Figure 1.

Effects of DCM and HCM Tm mutants on Tn concentration dependent actomyosin ATPase activity. (A) The Tn concentration-dependent ATPase rates of actomyosin samples prepared with ASWT and mutant Tms were compared. Tn was titrated from 0 to 1.5 μM into mixtures of 0.6 μM myosin, 3.5 μM actin, and 1 μM Tm, and the actomyosin ATPase activation at high (pCa 4) [Ca²⁺] (up-sloping) and inhibition at low (pCa 9.5) [Ca²⁺] (down-sloping) were measured for DCM (upper panel) and HCM (lower panel) associated mutations. The results represent the mean ± SE of calculated activity rates of experiments (n = 5) performed in triplicate. Samples graphed on DCM panel: ASWT (filled circle), E40K (filled square), E54K (filled triangle); on HCM panel: ASWT (filled circle), E62Q (open diamond), E180G (open square), L185R (open triangle).

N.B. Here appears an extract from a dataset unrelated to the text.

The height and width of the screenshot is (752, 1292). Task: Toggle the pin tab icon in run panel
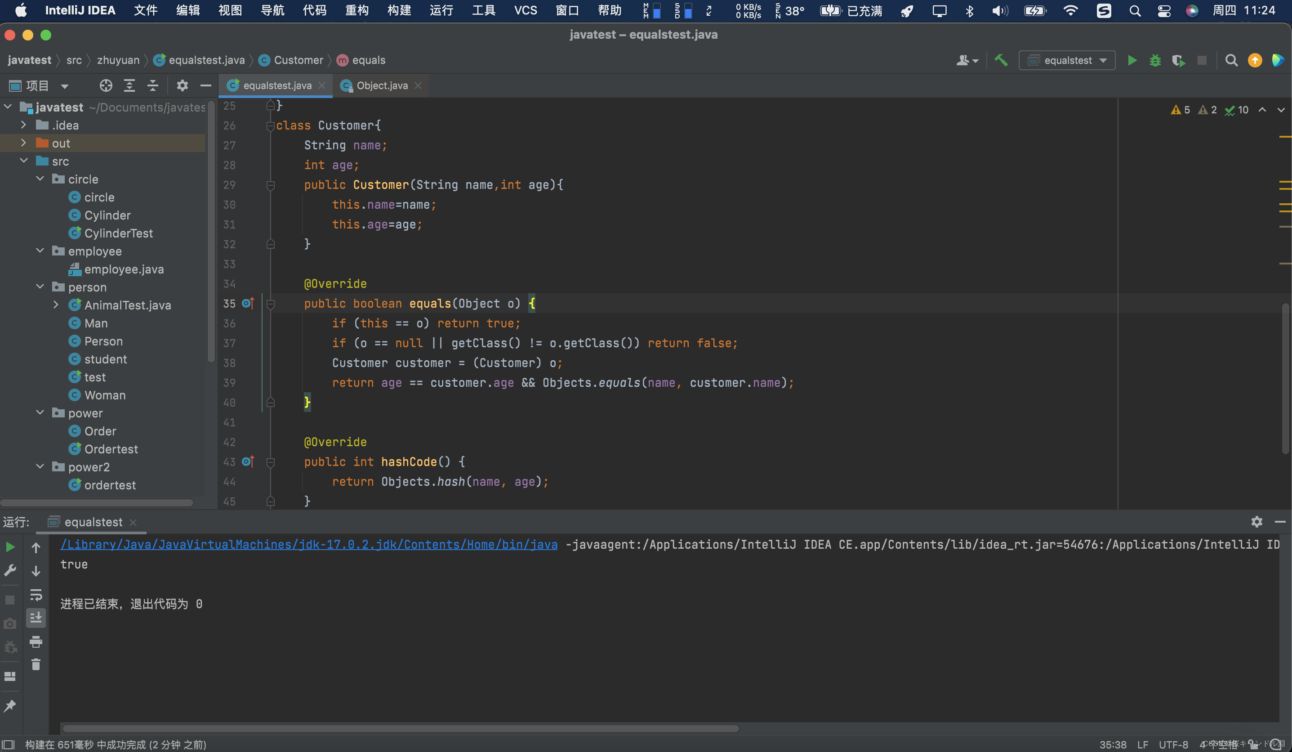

The maximal ATPase activity values of ASWT and DCM-associated (B) and HCM-associated (C) mutant Tm reconstituted actomyosin solutions in low (pCa 9.5; filled bar) and high (pCa 4; open bar) [Ca²⁺] were compared. Relative rates shown graphed are a percentage of the mean high [Ca²⁺] activated ASWT rate obtained from mixtures of 0.6 μM myosin, 3.5 μM actin, 1 μM Tm, and 1–1.5 μM Tn. Mean percentages ± SE were graphed; n = 20. Statistical significance were determined by ANOVA followed by Dunnett's multiple comparisons test; ^*p < 0.05, ^†p < 0.01, ^‡p < 0.001.